---------- Page extract ----------

So, I have this dear friend who is living in Britain. And she has been known to quaff a pint or two. And drunk dial. Fortunately, she is terrifically amusing and I seldom mind her late night ramblings. When she lived in the states, I didn’t usually hear them until the next morning. However, with the time difference between Texas and the U.K., I now get to experience them live, in surround sound.
The latest was a Thursday night introduction to the new boyfriend, Steve. And a plea for a black Stetson. Apparently, she had decided that her adorable British boyfriend needed a bad ass black hat to complete the ensemble. And if the following sentence doesn’t convince you of how seriously I take my friendships, I don’t know what will.
I went to a western wear shop. Sober. In broad daylight.
And it was trippier than ANYTHING Alice saw. Believe me. Give me hallucinations over cowpeople ANY DAY. THIS was MY alternate universe.
Now, growing up, I had a brother who was a rodeo cowboy. So it’s not like I’ve never been around the vibe, right? And who hasn’t lusted after a hot cowboy or two?
But thangs is differnt in our country now. The Dixie Chicks are considered “communists” by most of the people I was shopping with. American Idol Carrie Underwood sings about the joys of destroying her cheatin’ man’s “pretty little souped up four-wheel drive” (which is completely oxymoronic in my book, anyway) and George Bush is still president.

---------- Records ----------

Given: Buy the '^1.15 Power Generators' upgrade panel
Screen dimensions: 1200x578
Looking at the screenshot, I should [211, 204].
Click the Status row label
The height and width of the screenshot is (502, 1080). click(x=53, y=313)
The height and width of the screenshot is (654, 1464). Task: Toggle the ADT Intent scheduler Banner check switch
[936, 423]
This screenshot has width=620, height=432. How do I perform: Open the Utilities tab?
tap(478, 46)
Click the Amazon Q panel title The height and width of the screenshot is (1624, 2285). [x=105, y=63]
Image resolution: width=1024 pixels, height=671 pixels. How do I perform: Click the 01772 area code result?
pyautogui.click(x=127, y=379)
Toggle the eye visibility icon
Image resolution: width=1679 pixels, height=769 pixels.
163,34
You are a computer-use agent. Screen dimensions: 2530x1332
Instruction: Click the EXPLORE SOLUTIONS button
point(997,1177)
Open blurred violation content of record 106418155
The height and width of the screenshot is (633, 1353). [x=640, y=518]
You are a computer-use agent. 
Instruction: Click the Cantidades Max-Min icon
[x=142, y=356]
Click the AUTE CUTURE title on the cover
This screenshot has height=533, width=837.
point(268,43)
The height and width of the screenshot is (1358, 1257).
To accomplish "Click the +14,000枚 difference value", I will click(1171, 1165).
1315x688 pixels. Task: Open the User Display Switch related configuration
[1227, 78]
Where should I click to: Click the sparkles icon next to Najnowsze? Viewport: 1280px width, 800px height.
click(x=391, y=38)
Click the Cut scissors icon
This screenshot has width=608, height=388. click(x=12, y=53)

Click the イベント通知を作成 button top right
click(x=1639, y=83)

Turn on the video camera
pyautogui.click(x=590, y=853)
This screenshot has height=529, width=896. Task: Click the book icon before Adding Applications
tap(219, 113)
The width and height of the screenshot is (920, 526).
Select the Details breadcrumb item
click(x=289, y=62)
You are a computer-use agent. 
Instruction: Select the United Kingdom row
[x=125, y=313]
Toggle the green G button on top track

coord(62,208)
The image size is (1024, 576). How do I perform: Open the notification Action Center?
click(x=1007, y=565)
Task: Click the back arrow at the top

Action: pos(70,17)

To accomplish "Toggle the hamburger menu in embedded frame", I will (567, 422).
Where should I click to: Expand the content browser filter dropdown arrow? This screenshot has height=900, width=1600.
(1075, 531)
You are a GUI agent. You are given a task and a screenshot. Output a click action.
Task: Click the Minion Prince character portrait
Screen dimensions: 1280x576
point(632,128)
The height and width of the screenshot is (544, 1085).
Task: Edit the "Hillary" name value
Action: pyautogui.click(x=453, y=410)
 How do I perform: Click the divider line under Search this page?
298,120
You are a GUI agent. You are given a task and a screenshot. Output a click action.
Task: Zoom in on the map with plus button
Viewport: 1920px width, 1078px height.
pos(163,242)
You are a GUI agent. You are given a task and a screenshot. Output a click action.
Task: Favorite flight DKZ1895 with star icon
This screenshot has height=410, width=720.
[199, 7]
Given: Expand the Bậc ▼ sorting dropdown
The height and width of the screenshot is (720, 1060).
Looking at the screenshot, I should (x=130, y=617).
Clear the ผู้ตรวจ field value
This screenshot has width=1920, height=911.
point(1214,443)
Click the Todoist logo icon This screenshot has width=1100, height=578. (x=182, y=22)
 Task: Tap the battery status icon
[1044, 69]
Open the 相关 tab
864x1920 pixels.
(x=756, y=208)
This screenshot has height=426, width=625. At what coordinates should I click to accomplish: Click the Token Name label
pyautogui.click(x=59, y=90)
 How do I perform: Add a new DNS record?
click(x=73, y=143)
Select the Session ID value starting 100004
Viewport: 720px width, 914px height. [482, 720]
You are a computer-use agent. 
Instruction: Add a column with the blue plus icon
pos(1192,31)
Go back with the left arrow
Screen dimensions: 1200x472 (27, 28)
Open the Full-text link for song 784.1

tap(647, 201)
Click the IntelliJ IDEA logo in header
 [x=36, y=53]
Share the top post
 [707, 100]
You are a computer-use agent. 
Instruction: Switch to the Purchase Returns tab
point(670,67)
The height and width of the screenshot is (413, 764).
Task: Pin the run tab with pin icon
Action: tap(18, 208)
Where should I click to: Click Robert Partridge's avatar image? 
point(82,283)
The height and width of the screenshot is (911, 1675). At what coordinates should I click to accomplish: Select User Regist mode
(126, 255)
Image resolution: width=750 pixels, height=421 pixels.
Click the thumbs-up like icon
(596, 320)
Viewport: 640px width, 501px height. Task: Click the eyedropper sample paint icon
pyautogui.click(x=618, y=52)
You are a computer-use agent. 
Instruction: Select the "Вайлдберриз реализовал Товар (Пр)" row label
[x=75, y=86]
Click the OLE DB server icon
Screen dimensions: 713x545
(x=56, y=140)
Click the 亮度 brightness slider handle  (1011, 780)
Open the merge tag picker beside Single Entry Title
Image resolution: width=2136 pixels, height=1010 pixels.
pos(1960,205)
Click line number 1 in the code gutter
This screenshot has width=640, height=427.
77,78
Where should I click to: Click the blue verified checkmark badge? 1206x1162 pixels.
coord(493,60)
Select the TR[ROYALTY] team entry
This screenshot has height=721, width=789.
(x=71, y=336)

----------

**What is required**
Please carry on the account of shopping for a black Stetson from where it stops. The rows have nothing to do with the text.

**Task output**
Forget the fucking HEARTland. I’m ready for some BRAINland.
And the Saddles, Boots and Such Wearhouse isn’t going be the capital of Brainland, I can assure you.
I literally could have wandered into a store in a foreign country and not felt more like an outsider. These were not my people. My people don’t buy matching plaid, pearl-buttoned western cut shirts for Daddy and Son (although I convinced myself it had to be a Father’s Day affectation. Come on, I had to protect my sanity somehow!) My people don’t wear their pants so tight that they walk funny. That’s not a horse thing, y’all. It’s the jeans. Most of these people wouldn’t know how to ride a horse if it crawled up under ‘em.
But I patiently waded through the confederate flag bandanas and assorted yeehaw merchandise, grabbed a black hat on sale and got the hell out.
“Mission accomplished,” I crowed into the phone.
“Oh, sweetie! Didn’t you get my text message Friday morning? Steve is over. Done. I’ll explain when I see you. But needless to say, I won’t be needing the hat. I hope it’s not too much trouble to return it.”
No. No trouble at all. I’d like nothing better than to hear another tale of barrel racing gone awry. Or wonder if someone taught them to conjugate that way, or if it's genetic. No. No trouble.
On second thought, I wonder how I’d look in a black hat?